Bucke became the poet's first biographer with Walt
Whitman (Philadelphia: David McKay, 1883), and he later served as one
of his medical advisors and literary executors. For more on the relationship of
Bucke and Whitman, see Howard Nelson, "Bucke, Richard Maurice," Walt Whitman: An
Encyclopedia, ed. J.R. LeMaster and Donald D. Kummings (New York:
Garland Publishing, 1998).
Notes
- 1. The note "Ref to an
entry | of Jan—24 | 1889 | G[ertrude] T[raubel]," appears in the upper
right-hand corner of the first recto. The reference is to Horace Traubel, With Walt Whitman in Camden, Thursday, January 24, 1889. Also on the first recto, written in an
unidentified hand in the center of the top margin, is "To WW." [back]

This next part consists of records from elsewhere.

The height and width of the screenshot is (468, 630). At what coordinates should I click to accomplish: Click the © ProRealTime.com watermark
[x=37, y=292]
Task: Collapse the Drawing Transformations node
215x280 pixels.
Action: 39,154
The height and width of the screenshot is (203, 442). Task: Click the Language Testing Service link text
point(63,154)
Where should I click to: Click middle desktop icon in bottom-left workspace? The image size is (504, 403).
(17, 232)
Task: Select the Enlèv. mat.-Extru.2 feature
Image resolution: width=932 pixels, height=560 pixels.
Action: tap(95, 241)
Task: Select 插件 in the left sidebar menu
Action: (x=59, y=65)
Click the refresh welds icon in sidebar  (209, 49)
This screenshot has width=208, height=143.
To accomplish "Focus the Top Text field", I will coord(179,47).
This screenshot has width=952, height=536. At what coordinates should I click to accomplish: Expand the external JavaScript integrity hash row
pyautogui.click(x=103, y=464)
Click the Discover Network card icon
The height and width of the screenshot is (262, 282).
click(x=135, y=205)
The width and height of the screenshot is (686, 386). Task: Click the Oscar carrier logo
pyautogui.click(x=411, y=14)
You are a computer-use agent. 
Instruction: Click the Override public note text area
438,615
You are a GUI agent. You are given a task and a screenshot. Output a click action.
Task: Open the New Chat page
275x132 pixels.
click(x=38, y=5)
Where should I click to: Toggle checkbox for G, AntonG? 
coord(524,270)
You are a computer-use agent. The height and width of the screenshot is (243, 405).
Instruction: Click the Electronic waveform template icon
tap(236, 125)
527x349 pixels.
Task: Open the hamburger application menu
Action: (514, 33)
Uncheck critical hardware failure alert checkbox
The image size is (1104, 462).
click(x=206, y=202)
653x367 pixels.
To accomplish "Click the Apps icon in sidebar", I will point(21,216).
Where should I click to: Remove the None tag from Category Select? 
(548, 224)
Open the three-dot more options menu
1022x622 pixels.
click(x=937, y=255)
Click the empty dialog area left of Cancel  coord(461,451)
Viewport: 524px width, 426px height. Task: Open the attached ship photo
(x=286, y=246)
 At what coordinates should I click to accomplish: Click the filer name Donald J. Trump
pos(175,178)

- 2. See Whitman's letter to
Bucke of January 19–20, 1889. See also
Horace Traubel, With Walt Whitman in Camden, Friday, January 18, 1889, and Monday, February 18, 1889. [back]
- 3. Bart Bonsall described
his visit of January 7 or 8, 1889, to Whitman in a paragraph in the Philadelphia
Press (Horace Traubel, With Walt
Whitman in Camden, Thursday, January 10, 1889). [back]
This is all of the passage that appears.